## TEXTE À LIRE
▬▬▬▬▬▬

En 2001 à Koudougou,
l’usine de textile Faso Fani ferme ses portes sous les oukases de la Banque
mondiale et du FMI. Ce documentaire revisite cette époque à travers les récits
des ex-travailleurs de cette manufacture qui retissent la toile de leur drame.
Après avoir fait plusieurs festivals dans le monde, il a été finalement projeté
à Koudougou lors des Rencontres documentaires de Koudougou tenues
du 20 au 25 avril 2015.
Il y a des cinéastes qui hument l’air du temps pour capter
leur sujet, et d’autres qui trouvent le
leur dans la circonférence de leur petite vie. Michel Zongo est de ceux-là.
Après Espoir Voyage qui partait à la
recherche de son frère, il s’intéresse cette fois-ci à une manufacture qui a
marqué son enfance et dont la fermeture
a jeté à la rue des milliers de travailleurs dont son oncle.
Une voix off conte Koudougou avec Faso Fani qui en était le
poumon économique. Epoque faste. Et puis elle est le fil d’Ariane qui mène vers
les grilles closes de cette usine. On imagine le réalisateur parmi le groupe
d’enfants filmés de dos devant la grille et qui regardent l’ usine. Vide. Un gardien
flotte dans cette immensité comme un fantôme. Un silence sépulcral y règne. Les
machines se sont tues, les camions ont disparus. La sirène dont la stridulation
tirait de leur sommeil les habitants de la cité est devenue muette. Décor
campé. Splendeurs et misères de Faso Fani.
Place donc au récit de ceux qui y
travaillèrent pour démêler l’écheveau, dérouler
le fil de cette catastrophe et tisser la trame d’une vie après Faso
Fani. Une galerie de personnages qui va de l’ouvrier au technicien supérieur.
Ils parlent et revivent ce passé-là. La caméra restitue parfois un regard qui
chavire, un œil qui se mouille, une voix qui monte ou meurt sous l’émotion, un
doigt qui court sur un pagne comme une caresse. Mais aussi des éclats de rire
pantagruéliques, des sourires nostalgiques. En somme des douleurs et des joies,
des hauts et des bas, le clair-obscur de sentiments.
Comme des motifs insérés dans un pagne, des images d’archives tournées par des vidéo-amateurs et
des extraits de journaux radio se glissent entre les témoignages de ses
déflatés et dessinent le contexte de l’époque. A écouter les journalistes présenter la liquidation comme une panacée,
une nécessité pour le mieux-être des Burkinabè, on voit comment les médias sous
l’ère Compaoré est plus proche de l’intox que de l’info. Comme des réclames de l’Enfer
qui promettent les douceurs du Paradis.
Mais la mort de Faso Fani ne signifie pas la mort du pagne
traditionnel. Car si on a tué la poule aux œufs d’or, on n’a pas ôté l’envie d’omelette
aux populations. En effet, dans la plupart des cours de Koudougou, des Pénélope
assises sur le métier confectionnent de belles toiles qui trouvent preneurs. Des
commandes affluent de l’intérieur du pays et de la diaspora. Thomas Sankara, le
président assassiné en 1987, aura réussi à semer l’amour du Dan Fani dans le
cœur des Burkinabè. Elle est devenue une fibre patriotique.

▬▬▬▬▬▬

## DONNÉES FOURNIES
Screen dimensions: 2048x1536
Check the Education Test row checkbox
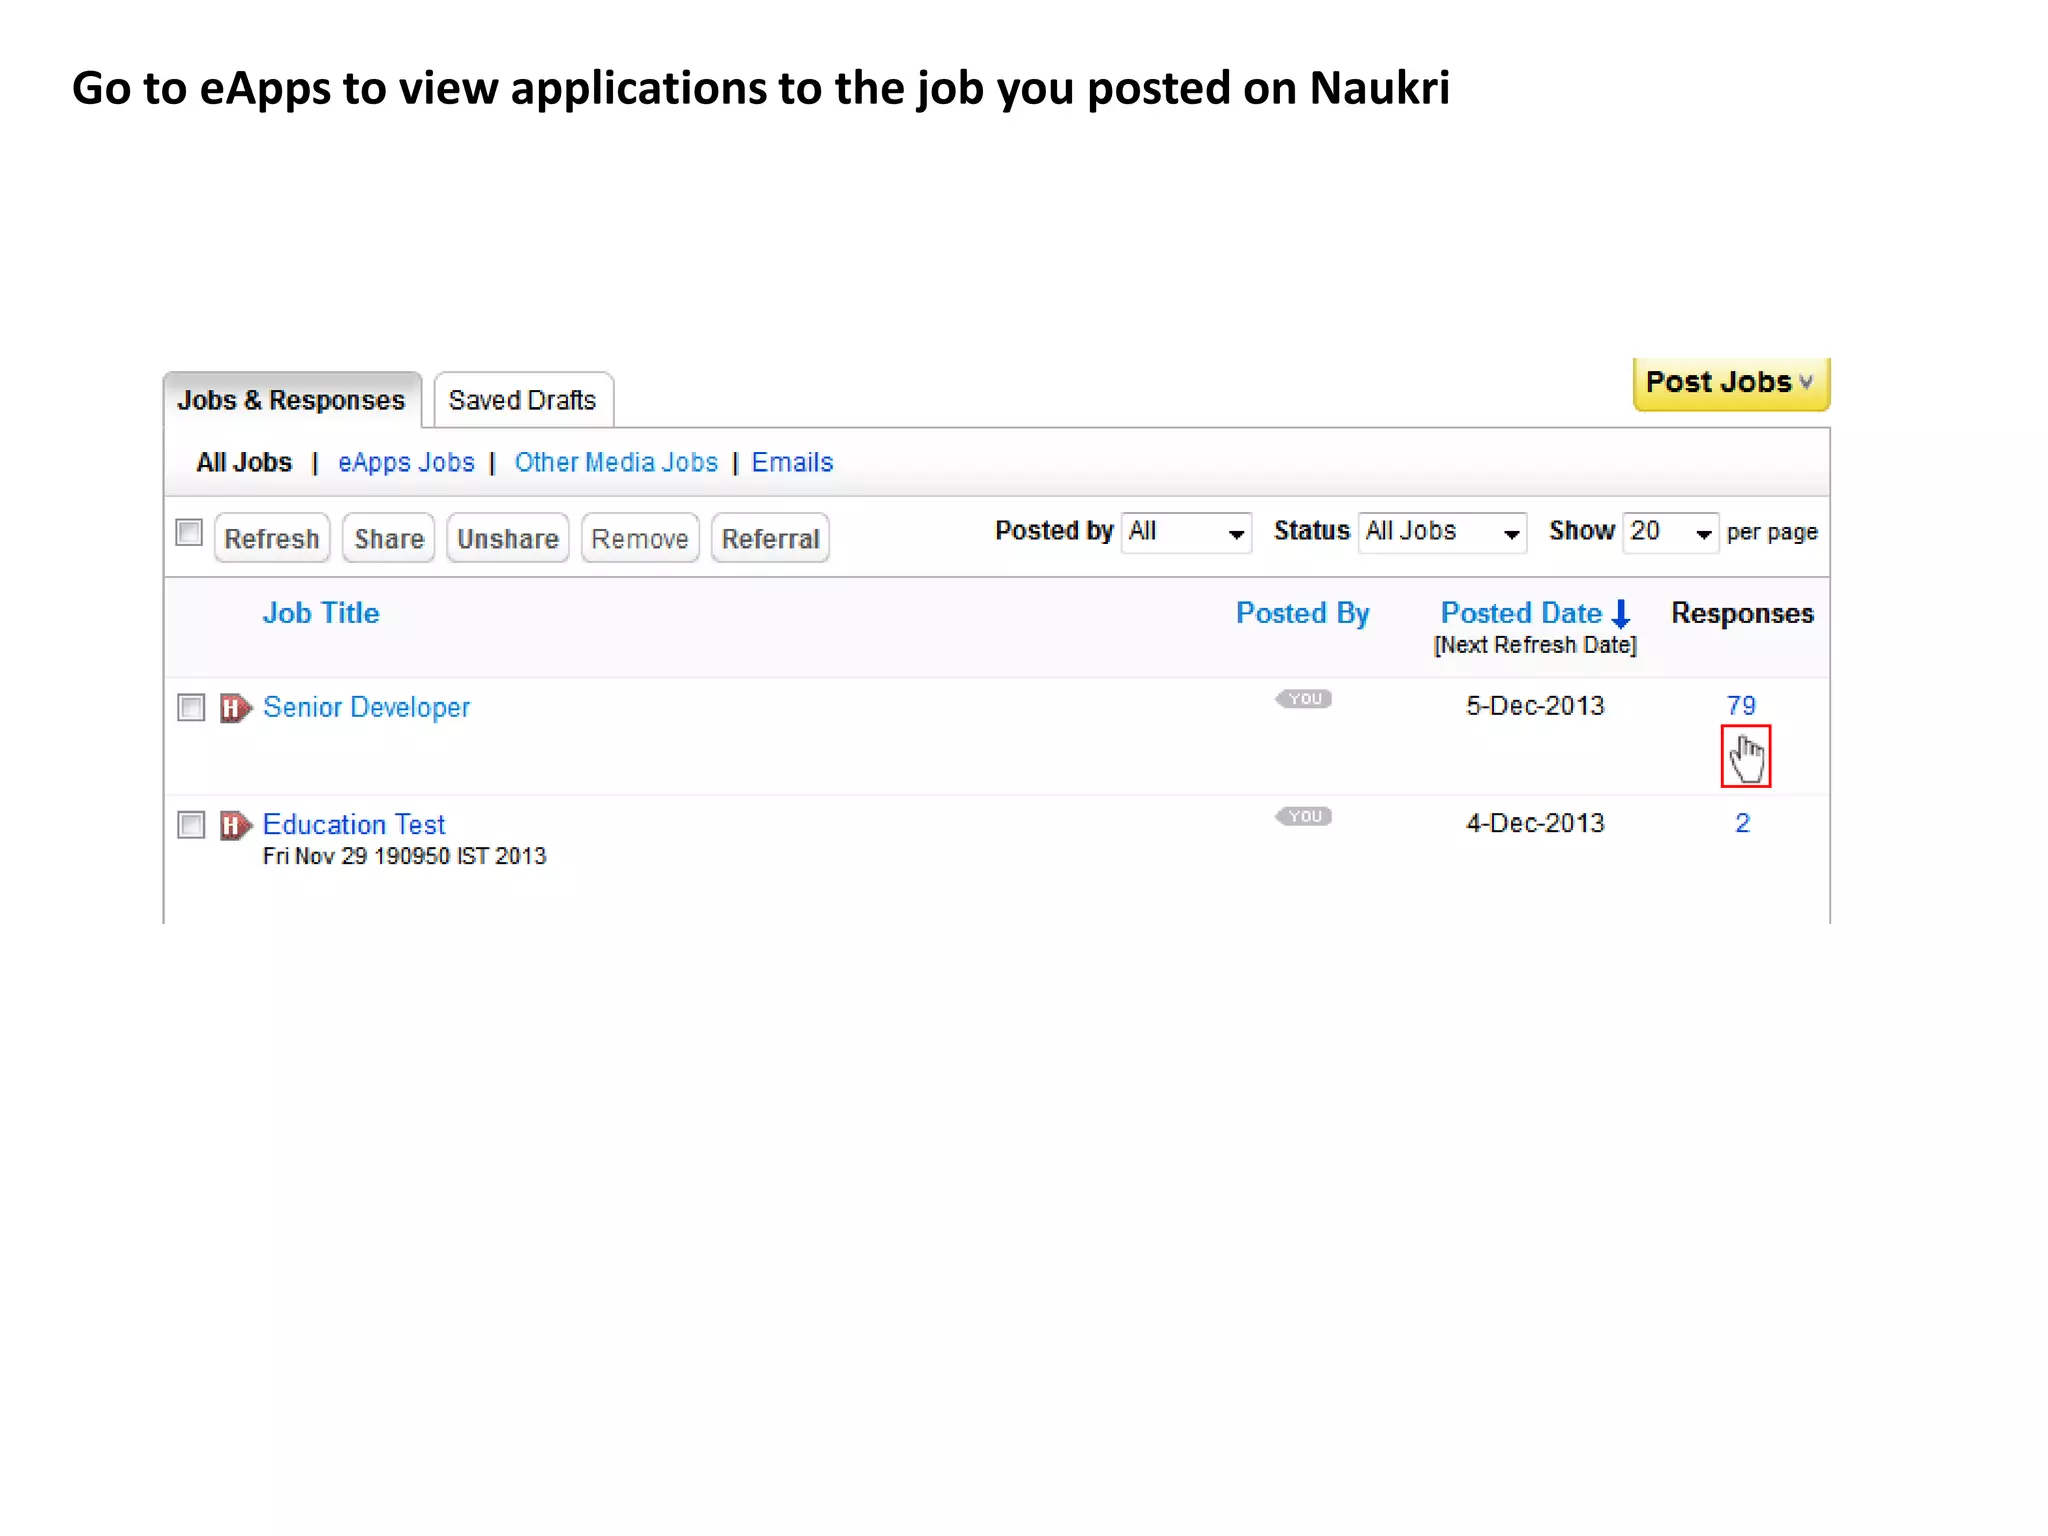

▬▬▬▬▬▬

## TRAVAIL DEMANDÉ
A. D'après le texte à lire, à quelles dates se sont tenues les Rencontres documentaires de Koudougou où le film a été projeté ?
B. Recopiez le passage du texte à lire compris entre « Place donc au » et « au technicien supérieur. », bornes incluses, en substituant « tragédie » à « catastrophe ».
C. Selon le texte à lire, qu'est-ce que la caméra restitue chez les anciens travailleurs qui témoignent ? Énumérez tout.

## CORRIGÉS
A. Du 20 au 25 avril 2015.

B.
Place donc au récit de ceux qui y
travaillèrent pour démêler l’écheveau, dérouler
le fil de cette tragédie et tisser la trame d’une vie après Faso
Fani. Une galerie de personnages qui va de l’ouvrier au technicien supérieur.

C.
- Un regard qui chavire
- Un œil qui se mouille
- Une voix qui monte ou meurt sous l'émotion
- Un doigt qui court sur un pagne comme une caresse
- Des éclats de rire pantagruéliques
- Des sourires nostalgiques